Commit: yuku/yuku.github.io@1c18e26

ブログで Jupyter Notebook を表示できるようにしました。今後機械学習やデータ分析のログなどを公開するのに使っていこうと思います 💪🏼

In [1]:
print("Hello world")
Hello world

以降実装の詳細などを備忘録として残します。

Next.js で ipynb ファイルを表示する

大きく分けて 2 つの処理が必要です:

  1. Webpack を使って ipynb ファイルを読めるようにする
  2. 読み込んだ ipynb を React Component にする

ipynb ファイルを読めるようにする

Next.js はファイルの解決に Webpack を使っているので ipynb-loader を使うことができます。この loader は内部的で jupyter/nbconvert を呼び出し、その結果を返すだけのものです。 jupyter/nbconvert は ipynb ファイルを HTML や Markdown などに変換する機能を提供します。
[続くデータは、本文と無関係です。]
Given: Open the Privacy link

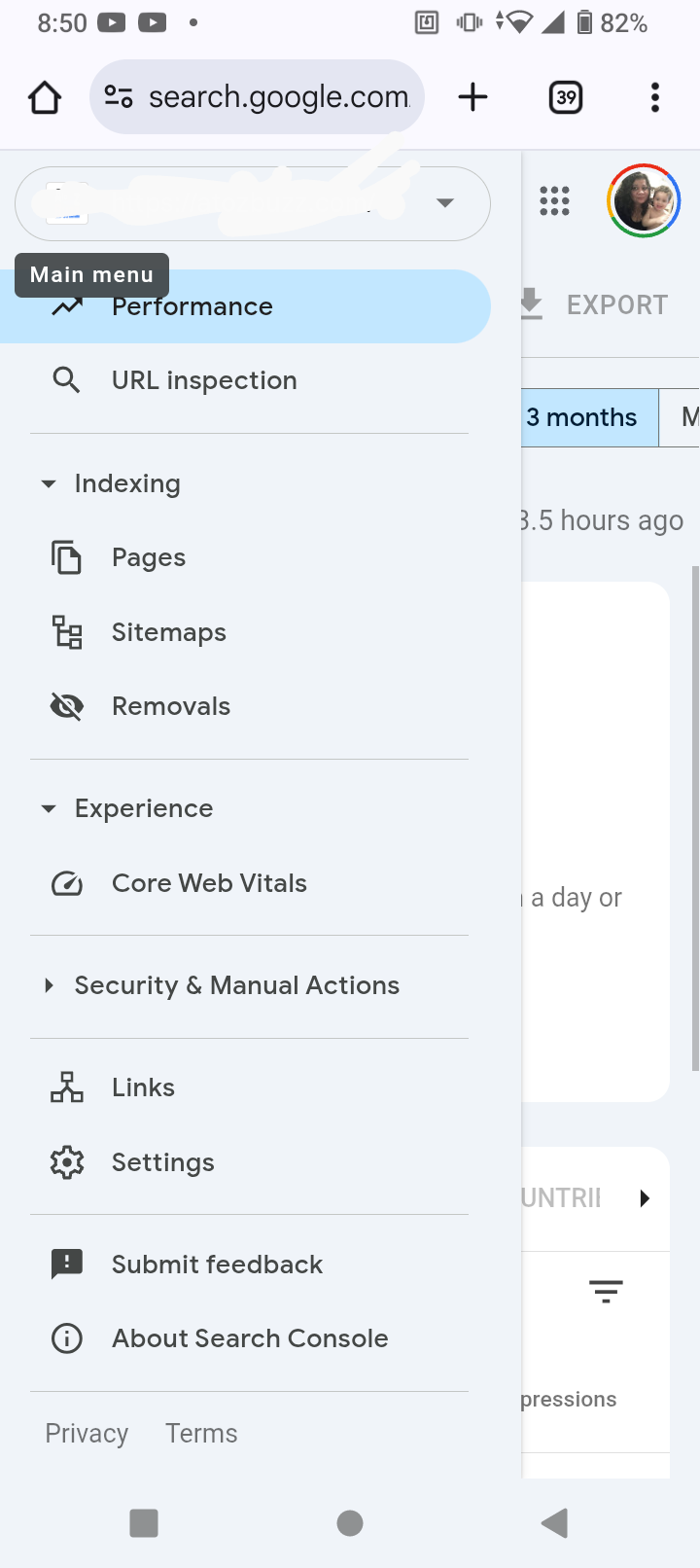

ipynb-loader もとい jupyter/nbconvert を使うにあたって HTML で出力するのか、それとも Markdown で出力するのか、という点が問題になりました。

HTML で出力する場合 Jupyter Notebook 特有の In [1] というプロンプトを表示することができますが、その一方で LaTex 記法など一部の機能を使うことが難しくなります。1

Markdown として出力する場合 MDX と同じ処理ができるだけでなく、なんなら Jupyter Notebook がサポートしていないような Markdown 記法も使えるようになる点がメリットですが、入力と出力の対応関係が失われてしまうので Jupyter Notebook を表示している感が失われてしまいます。

結局 ipynb 形式でブログを書きたいときというのは、入力と出力の対応を明示したいときで、例えば LaTex を使いたいのであれば MDX 形式で書けばいいという結論に達し、 HTML で受けることにしました。

React Component にする

Next.js は React Component を import することを期待するので、 Webpack の立場でいえば React Component を export するような文字列を生成する必要があります。
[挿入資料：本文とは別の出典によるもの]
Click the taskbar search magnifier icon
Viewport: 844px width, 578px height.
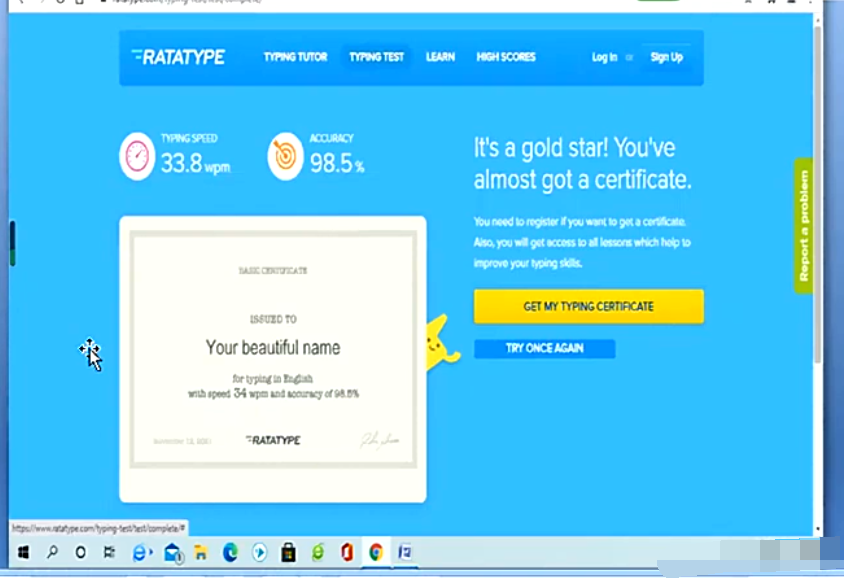click(52, 552)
React Component を文字列として表現するには JSX が便利です。残念ながらこの目的を達成できる Webpack loader が見つからなかったので、 facebook が公開している htmltojsx という npm パッケージを使って自分で実装しました:

const HTMLtoJSX = require("htmltojsx")
const converter = new HTMLtoJSX({ createClass: false })

module.exports = function (content) {
  // content には ipynb-loader が返した HTML が入っている
  return `
  import React from "react"
  export default () => ${converter.convert(content)}
  `
}

その他

  • これまで MDX ファイルに記述したメタデータを集めたメタデータ(entries.ts)を作っていましたが、 ipynb にはそういったメタデータをもたせることができないので、結局 entries.ts を自動生成するのを諦めて手動で管理することにしました。
  • ipynb から HTML を生成するのに jupyter/nbconvert を使うようにしたせいでアーキテクチャが無駄に複雑になってしまい、自動デプロイを維持するために Travis CI から CircleCI に乗り換えることになりました。 ipynb は所詮 JSON なので JavaScript で再実装してもいいかも知れません。その場合 Markdown を HTML に変換する部分を MDX と共通化できそうです。

おわりに

次の仕事では pyspark とか使ってがんがんデータ分析などをやる予定なので、その過程で得た知見をこの機能を使ってブログに公開していきたいです。

余談として、今回初めて Webpack loader を書いてみましたが、思ったより簡単だったという印象です。今回の実装を通じて図らずも Webpack そのものに対する理解もだいぶ深まった気がするので、 Webpack 何やってるか分からんなーという人も一度書いてみるといいかも知れません。


  1. Jupyter Notebook では LaTex 記法の実装に MathJax を使っていますが、このブログでは極力ブラウザ上では JSを走らせない方針にしているため。 MDX では remark-mathrehype-katex を使って実装しています。